Copy out word for word the lines of the listing from the line with "Click the 1.4M" to the line with "Action: tap(84, 161)", including both of those lines.

:: SUPPLIED MATERIAL

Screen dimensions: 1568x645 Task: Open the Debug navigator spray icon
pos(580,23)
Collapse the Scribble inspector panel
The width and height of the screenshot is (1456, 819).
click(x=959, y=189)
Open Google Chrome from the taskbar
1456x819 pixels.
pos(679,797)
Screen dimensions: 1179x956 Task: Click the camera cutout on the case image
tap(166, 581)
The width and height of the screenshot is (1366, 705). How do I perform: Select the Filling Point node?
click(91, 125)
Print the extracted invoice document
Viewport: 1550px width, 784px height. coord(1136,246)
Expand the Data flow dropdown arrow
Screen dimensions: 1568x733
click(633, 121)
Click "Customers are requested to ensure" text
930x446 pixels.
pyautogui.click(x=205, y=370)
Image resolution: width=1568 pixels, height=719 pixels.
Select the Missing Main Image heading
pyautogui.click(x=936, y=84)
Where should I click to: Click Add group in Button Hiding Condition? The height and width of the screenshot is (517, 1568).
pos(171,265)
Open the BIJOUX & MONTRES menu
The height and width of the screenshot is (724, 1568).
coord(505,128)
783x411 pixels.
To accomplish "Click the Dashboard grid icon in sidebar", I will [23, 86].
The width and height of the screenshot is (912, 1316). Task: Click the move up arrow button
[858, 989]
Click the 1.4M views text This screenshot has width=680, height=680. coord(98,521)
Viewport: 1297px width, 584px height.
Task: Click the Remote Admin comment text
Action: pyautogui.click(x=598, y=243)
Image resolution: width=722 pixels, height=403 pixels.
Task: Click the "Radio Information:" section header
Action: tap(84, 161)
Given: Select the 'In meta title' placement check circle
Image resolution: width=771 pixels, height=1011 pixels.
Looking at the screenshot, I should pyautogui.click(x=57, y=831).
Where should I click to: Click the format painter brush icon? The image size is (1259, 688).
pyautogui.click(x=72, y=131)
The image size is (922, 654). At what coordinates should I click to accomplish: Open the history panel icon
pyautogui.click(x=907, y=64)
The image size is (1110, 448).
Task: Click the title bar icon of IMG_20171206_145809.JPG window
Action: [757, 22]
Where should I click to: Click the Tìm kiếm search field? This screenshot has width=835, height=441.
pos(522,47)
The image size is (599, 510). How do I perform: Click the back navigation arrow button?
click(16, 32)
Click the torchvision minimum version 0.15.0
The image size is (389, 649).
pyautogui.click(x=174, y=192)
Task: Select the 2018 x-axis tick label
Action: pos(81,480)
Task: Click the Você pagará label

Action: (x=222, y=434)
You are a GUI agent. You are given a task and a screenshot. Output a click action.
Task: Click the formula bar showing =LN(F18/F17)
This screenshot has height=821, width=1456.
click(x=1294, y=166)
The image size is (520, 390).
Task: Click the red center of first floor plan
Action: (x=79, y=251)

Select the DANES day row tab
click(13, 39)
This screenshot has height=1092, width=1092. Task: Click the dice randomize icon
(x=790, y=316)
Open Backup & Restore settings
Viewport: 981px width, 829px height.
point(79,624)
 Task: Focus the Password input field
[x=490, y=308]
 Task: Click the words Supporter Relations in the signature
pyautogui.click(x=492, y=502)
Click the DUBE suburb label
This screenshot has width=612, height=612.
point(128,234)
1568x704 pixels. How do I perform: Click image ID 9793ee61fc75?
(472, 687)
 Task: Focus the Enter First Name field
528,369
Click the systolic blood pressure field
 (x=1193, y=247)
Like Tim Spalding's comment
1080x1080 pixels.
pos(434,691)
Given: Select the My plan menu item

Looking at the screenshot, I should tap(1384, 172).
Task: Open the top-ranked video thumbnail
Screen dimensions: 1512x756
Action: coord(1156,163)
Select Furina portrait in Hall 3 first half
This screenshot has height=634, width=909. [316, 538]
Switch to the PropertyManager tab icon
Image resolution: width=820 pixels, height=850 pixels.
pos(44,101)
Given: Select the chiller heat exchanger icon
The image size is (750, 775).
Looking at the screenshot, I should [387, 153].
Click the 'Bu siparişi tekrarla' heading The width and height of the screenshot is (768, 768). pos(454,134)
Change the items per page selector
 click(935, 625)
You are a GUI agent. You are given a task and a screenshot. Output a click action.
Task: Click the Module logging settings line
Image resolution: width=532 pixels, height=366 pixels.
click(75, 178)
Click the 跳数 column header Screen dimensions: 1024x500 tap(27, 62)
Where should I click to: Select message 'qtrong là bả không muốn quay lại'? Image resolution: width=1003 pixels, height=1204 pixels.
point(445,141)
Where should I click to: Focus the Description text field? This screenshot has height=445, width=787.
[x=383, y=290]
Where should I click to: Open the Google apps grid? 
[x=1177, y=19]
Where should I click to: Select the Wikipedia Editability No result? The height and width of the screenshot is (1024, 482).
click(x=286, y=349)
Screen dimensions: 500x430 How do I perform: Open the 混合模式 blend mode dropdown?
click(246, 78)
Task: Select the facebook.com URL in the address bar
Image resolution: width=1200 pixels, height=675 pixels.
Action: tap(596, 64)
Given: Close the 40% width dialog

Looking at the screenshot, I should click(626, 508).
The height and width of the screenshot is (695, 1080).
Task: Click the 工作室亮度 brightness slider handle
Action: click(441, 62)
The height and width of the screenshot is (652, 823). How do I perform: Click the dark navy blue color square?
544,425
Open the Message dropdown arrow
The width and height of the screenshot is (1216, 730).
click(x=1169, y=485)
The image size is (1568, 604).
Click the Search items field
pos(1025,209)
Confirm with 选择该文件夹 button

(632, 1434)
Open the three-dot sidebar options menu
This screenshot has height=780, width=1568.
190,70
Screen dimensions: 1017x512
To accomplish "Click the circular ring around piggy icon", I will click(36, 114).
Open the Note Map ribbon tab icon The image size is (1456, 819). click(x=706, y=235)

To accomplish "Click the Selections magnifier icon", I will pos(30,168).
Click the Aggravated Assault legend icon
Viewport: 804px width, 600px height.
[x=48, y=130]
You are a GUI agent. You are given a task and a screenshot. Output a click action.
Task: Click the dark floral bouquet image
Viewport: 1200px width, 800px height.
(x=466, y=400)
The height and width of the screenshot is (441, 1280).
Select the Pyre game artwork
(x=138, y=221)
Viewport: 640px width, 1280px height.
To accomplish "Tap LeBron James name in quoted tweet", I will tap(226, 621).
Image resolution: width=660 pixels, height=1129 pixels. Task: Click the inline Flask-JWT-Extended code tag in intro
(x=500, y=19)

::::

## TASK RESPONSE
Click the 1.4M views text This screenshot has width=680, height=680. coord(98,521)
Viewport: 1297px width, 584px height.
Task: Click the Remote Admin comment text
Action: pyautogui.click(x=598, y=243)
Image resolution: width=722 pixels, height=403 pixels.
Task: Click the "Radio Information:" section header
Action: tap(84, 161)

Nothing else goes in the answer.